Friday, December 11, 2009

Perl Regular Expression

SkyHi @ Friday, December 11, 2009

How it is used

  • test if a string or its substring matches with some pattern.

  • For example, if the user input in a form contains all digits, legal phone number patterns, credit card number patterns, or date patterns.
  • replace or substitute some string pattern in a text string.

  • For example, remove all tags in a web page and only leave text content.
  • extract substring from a string based on certain text pattern.

  • For example, given a URL, extract the protocol, domain name, port no., and uri fields for further processing such as web crawling, web indexing/searching, or copying web pages for offline reading.

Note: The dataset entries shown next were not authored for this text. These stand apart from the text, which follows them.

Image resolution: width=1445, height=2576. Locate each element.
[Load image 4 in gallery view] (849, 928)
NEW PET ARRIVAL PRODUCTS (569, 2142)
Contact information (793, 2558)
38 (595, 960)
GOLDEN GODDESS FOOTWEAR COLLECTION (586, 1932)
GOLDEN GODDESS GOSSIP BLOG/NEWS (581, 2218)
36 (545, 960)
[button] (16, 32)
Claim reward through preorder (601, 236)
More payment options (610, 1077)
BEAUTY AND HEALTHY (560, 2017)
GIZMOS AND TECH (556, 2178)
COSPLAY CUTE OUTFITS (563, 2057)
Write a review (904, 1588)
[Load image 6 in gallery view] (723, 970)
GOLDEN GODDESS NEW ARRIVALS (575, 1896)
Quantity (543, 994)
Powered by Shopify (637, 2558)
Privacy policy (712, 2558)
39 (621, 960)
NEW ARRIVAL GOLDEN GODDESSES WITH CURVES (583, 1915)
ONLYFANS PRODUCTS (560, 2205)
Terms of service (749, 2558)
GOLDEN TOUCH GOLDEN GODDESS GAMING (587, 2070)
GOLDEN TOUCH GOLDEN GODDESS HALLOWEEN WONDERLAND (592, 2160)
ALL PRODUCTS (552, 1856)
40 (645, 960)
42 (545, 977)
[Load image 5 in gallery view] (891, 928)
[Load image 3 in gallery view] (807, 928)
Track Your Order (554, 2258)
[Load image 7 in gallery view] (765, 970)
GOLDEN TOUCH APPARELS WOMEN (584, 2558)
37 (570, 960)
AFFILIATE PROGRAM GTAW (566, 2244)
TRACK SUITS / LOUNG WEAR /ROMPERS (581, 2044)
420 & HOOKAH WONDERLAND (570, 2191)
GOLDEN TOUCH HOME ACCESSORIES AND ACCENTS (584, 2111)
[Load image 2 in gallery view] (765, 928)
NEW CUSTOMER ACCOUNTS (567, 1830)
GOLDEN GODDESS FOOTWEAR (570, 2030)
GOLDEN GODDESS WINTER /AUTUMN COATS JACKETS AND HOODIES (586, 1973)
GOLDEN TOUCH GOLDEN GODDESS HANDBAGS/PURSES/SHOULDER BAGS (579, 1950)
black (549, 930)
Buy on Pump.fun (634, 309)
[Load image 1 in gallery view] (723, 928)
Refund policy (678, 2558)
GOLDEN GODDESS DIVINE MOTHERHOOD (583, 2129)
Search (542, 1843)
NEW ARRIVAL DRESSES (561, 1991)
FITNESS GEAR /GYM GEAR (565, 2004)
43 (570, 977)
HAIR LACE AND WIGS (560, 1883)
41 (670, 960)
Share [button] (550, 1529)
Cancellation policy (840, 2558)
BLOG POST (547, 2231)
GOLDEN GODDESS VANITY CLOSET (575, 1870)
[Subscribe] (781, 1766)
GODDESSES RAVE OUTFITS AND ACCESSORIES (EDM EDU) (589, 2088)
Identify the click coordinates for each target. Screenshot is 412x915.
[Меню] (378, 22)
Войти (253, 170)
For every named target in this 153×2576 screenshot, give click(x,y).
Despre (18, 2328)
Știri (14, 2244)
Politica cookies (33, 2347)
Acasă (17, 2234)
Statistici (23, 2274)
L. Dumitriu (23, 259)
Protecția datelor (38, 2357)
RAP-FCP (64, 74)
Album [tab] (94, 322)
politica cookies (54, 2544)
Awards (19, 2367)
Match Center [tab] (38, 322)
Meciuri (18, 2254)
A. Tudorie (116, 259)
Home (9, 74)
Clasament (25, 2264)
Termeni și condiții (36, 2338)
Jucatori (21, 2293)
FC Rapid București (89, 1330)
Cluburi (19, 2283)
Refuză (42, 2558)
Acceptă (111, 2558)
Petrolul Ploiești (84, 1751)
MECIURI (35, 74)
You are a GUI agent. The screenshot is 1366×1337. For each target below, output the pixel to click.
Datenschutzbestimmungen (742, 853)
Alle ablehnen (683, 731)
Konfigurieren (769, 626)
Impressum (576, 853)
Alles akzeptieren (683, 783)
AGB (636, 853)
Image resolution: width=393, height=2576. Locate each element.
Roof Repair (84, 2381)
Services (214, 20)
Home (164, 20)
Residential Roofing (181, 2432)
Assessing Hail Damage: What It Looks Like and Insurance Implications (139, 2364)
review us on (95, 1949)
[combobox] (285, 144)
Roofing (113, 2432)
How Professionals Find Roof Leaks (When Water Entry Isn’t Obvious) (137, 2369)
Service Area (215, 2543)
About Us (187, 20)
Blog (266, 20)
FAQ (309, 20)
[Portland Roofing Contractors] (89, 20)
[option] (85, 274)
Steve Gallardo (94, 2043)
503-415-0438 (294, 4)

Web Pag for Testing Your Regulart Expression with provided data

http://cs.uccs.edu/~cs301/testreg.html

Reference:

  • Mastering Regular Expressions by Jeff Friedl, Oreily.
  • Perlre man page ("man perlre")

Perl Metacharacter Summary

Items to match a single characters

. dot Match any one characters
[...] character class Match any character listed
[^...] negated character class Match any character not listed
\t tab Match HT or TAB character
\n new line Match LF or NL character
\r return Match CR character
\f line feed Match FF (Form Feed) character
\a alarm Match BELL character
\e escape Match ESC character
\0nnn Character in octal, e.g. \033 Match equivalent character
\xnn Character in hexa decimal, e.g. \x1B Match equivalent character
\c[ Control character, e.g., \c[A? Match control character?
\l lowercase next character
\u uppercase next character
\L lowercase characters till \E
\U uppercase characters till \E
\E end case modification
\Q quote (disable) pattern metacharacters till \E

Example 1: character class
if ($string =~ /[01][0-9]/) {
print "$string contains digits 00 to 19\n";
} else {
print "$string contains digits 00 to 19\n";
}

Example 2: negated character class
if ($string =~ /[^A-z]/) { print "$string contains nonletter characters\n"}
else { print "$string does not contains non-letter characters.\n"}

Class Shorthand: Items that match a single character in a predefined character class

\w Match a "word" character (alphanumeric plus "_")
\W Match a non-word character
\s Match a whitespace character
\S Match a non-whitespace character
\d Match a digit character
\D Match a non-digit character

Quantifiers: Items appended to provide "Counting"

* Match 0 or more times
+ Match 1 or more times
? Match 0 or 1 times
{n} Match exactly n times
{n,} Match at least n times
{n, m} Match at least n but no more than m times

Items That Match Positions

^ Caret, Match start of the line (can match multiple times when /m (multiline matching)
$ Match end of the line (can match multiple times when /m (multiline matching)
\b Match a word boundary
\B Match a non-(word boundary)
\A Match only at beginning of string
\Z Match only at end of string, or before newline at the end
\z Match only at end of string
\G Match only where previous m//g left off (works only with /g)

Grouping and Alternation

| Alternation, Match either expression it separates
(...) Limit scope of alternation, Provide grouping for the quantifiers, Capture matched substrings for backreferences.
\1, \2, ... Backreference, Match text previously matched within first, second, ..., set of parentheses.
(?:...) Grouping only, non-capturing parentheses
(?=...) Positive lookahead, non-capturing parentheses
(?!...) Negative lookahead, non-capturing parentheses

Modes, append at the end of regular expression

i ignore case
g global, in substitute case s/.../.../g, repeat substitution multiple times.
m multiline matching mode

Reference: http://cs.uccs.edu/~cs301/perl/re.htm